= Rudel Scandal =

1976 political scandal in Germany

The Rudel Scandal of 1976 (Rudel-Affäre) was a political scandal in Germany which concerned the way the German Armed Forces dealt with the traditions of the Wehrmacht.

In the spring of 1976, businessman and former Nazi Germany's Luftwaffe flying ace Hans-Ulrich Rudel, who had returned from Paraguay was invited by high-ranking Bundeswehr officers to a veterans' reunion of the Aufklärungsgeschwader 51 "Immelmann". Rudel had earlier been a leading member of the German Reich Party, and was considered persona non grata by the Ministry of Defense because of his undiminished admiration of Adolf Hitler. He was invited only after an intervention by the opposition's spokesman for Defense, Manfred Wörner, and attended as the last commander of Schlachtgeschwader 2 "Immelmann".

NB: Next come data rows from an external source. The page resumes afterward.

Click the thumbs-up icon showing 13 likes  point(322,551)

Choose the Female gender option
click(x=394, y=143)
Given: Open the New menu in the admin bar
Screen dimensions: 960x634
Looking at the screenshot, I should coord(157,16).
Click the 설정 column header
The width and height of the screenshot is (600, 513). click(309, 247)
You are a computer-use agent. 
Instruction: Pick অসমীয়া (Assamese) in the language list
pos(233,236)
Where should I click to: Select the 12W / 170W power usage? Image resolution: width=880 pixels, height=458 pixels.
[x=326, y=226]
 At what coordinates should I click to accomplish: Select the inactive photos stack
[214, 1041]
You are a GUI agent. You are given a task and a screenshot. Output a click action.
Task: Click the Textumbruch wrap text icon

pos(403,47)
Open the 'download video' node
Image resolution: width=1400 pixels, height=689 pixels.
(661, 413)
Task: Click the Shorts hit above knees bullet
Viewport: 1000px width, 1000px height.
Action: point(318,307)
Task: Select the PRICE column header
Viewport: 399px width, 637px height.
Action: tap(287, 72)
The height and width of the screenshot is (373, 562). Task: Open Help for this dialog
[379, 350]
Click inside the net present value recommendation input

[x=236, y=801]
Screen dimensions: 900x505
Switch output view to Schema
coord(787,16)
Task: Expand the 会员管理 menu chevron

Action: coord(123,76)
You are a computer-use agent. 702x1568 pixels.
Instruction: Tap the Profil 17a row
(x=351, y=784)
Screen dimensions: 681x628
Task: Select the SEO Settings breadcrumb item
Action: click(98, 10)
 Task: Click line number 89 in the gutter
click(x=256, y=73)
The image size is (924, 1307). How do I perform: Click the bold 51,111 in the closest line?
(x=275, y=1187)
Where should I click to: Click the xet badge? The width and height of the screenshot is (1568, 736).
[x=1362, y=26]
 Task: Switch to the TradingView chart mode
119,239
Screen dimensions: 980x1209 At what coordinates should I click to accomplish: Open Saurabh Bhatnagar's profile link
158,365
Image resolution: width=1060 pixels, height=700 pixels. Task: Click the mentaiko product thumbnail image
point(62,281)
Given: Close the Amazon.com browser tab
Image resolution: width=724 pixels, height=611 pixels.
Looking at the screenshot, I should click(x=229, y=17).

Present at the meeting, where Rudel signed his books and gave autographs to soldiers, were the German Air Force generals and Walter Krupinski. Later, the generals publicly compared Rudel's past as a Nazi and Neo-Nazi supporter to the career of prominent Social Democrat leader Herbert Wehner, who had been a member of the German Communist Party in the 1930s and who had lived in Moscow during World War II, where he was allegedly involved in NKVD operations. Calling Wehner an extremist, they described Rudel as an honourable man who "hadn't stolen the family silver or anything else".

When these remarks became public, the Federal Minister of Defense Georg Leber ordered the generals into early retirement as of 1 November 1976. Leber, however, a member of the Social Democratic Party of Germany (SPD), was heavily criticised for his actions by the Christian Democratic Union (CDU) opposition, and the scandal contributed to the minister's retirement in early 1978.